§ DIRECTIONS: Transcribe exactly, and without pictures, the lines from the one that contains "Task: Click the 删除选中行 button" through the last line of the material.

§ GIVEN RECORDS:
Start of Block
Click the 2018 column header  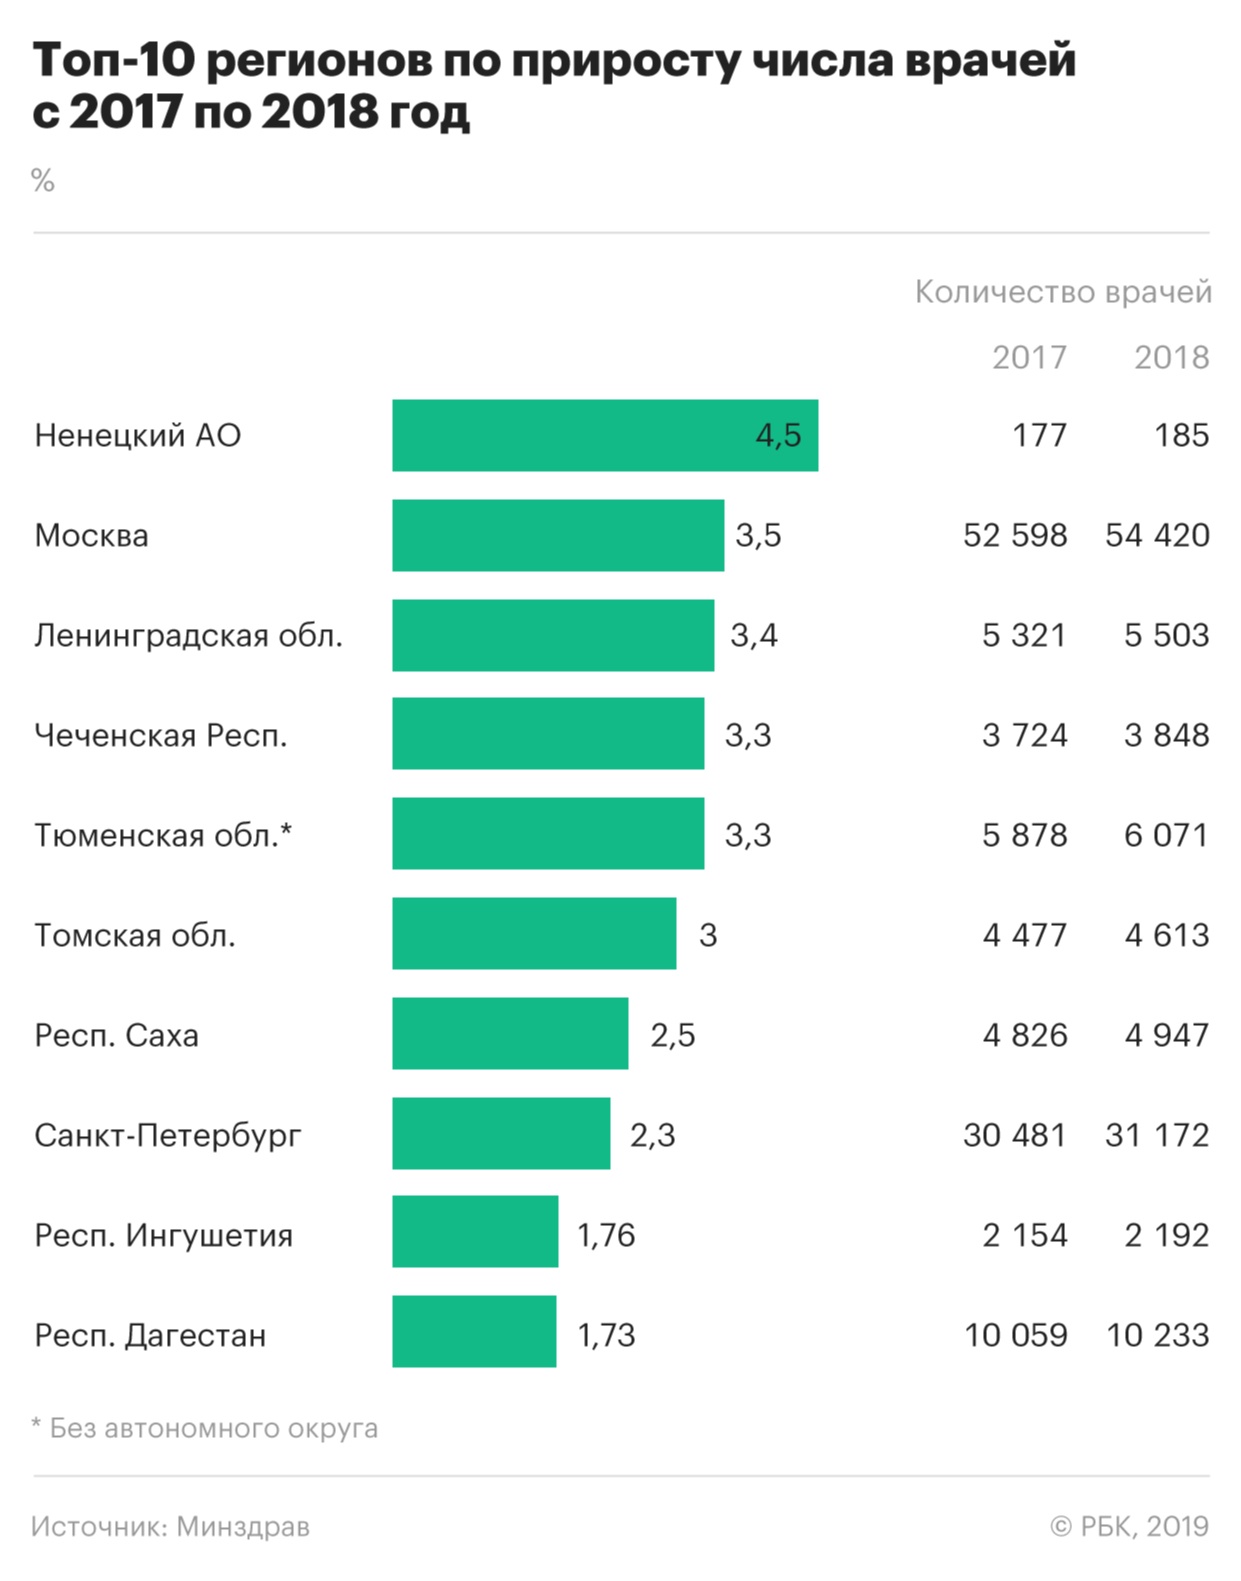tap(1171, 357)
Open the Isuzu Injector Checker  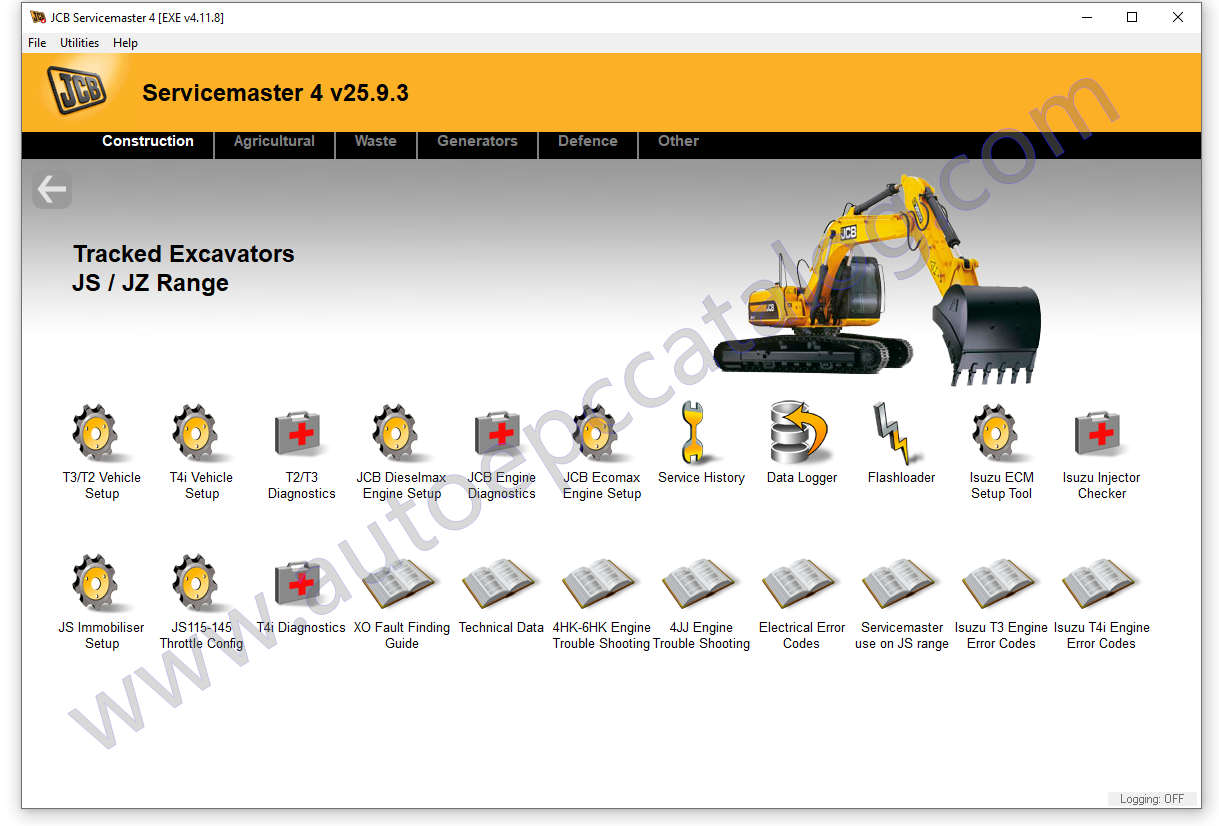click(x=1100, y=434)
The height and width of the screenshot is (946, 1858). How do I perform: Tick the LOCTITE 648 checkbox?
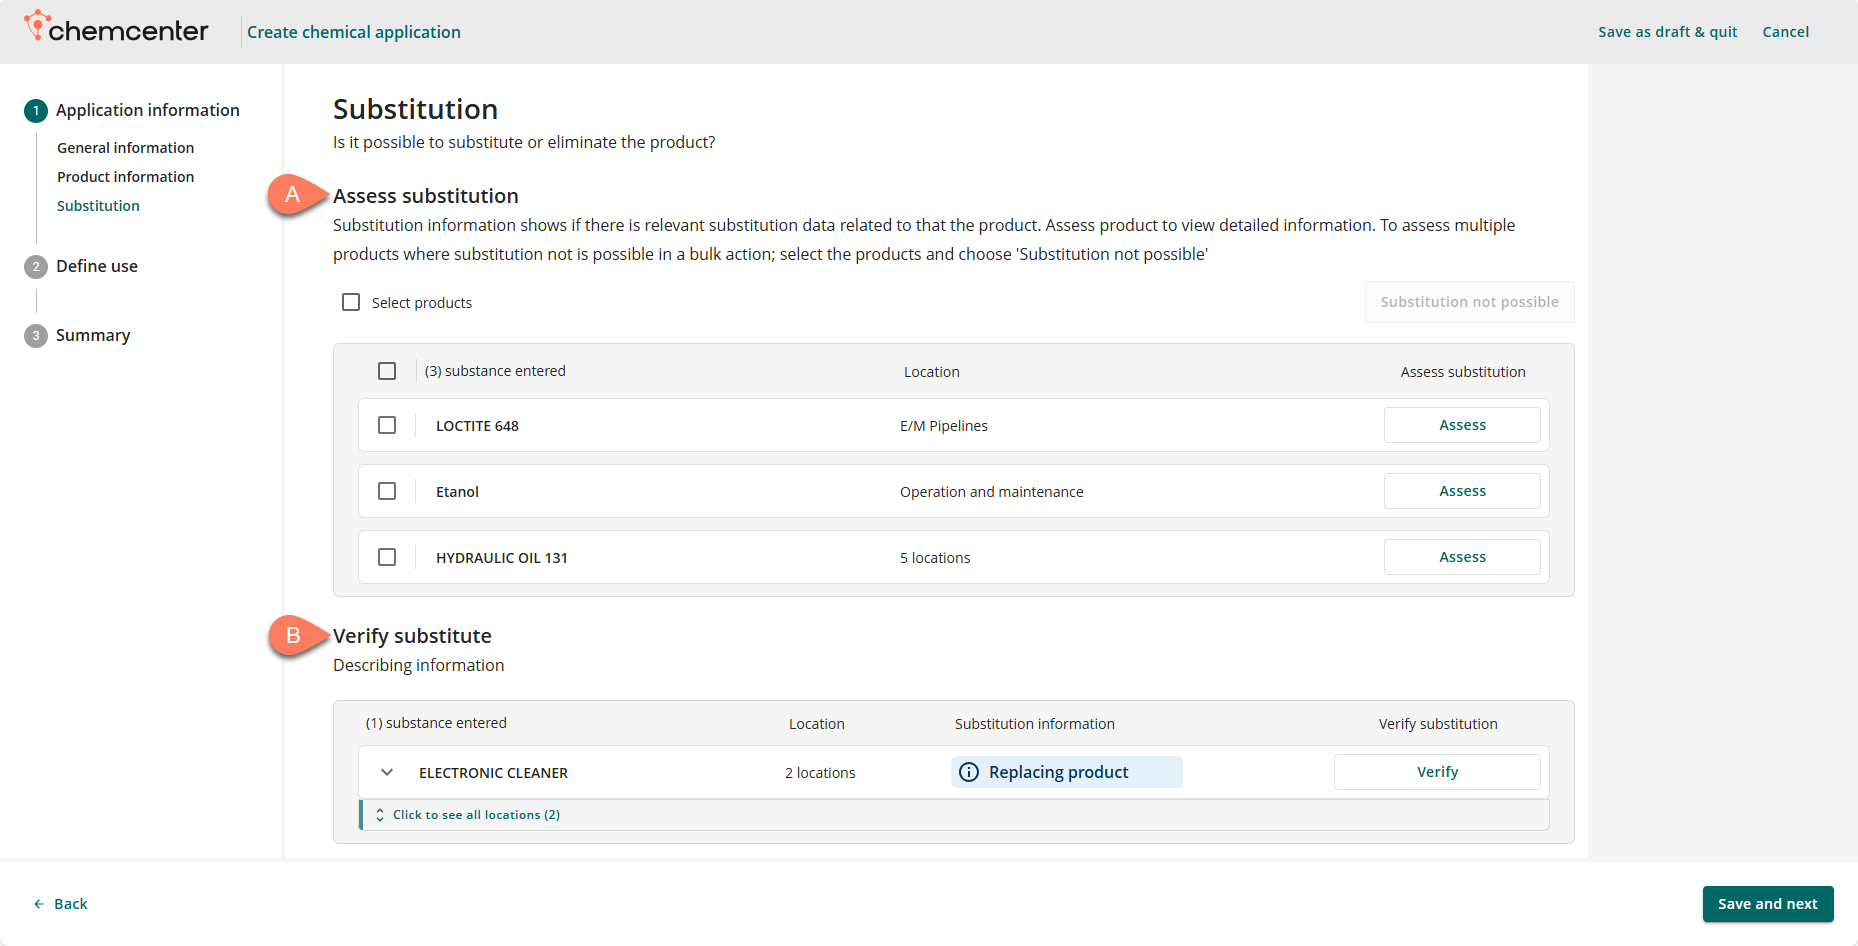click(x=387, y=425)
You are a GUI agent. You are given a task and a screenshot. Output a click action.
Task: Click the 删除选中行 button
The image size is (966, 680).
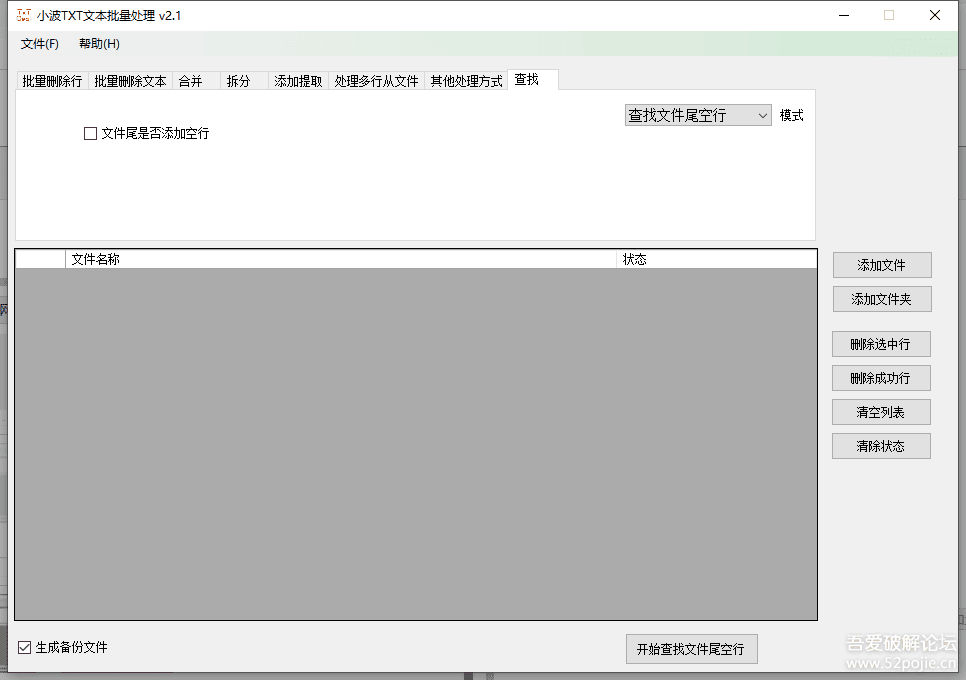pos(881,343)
End of Block
§ YOUR SOLUTION:
Task: Click the 删除选中行 button
The image size is (966, 680).
pos(881,343)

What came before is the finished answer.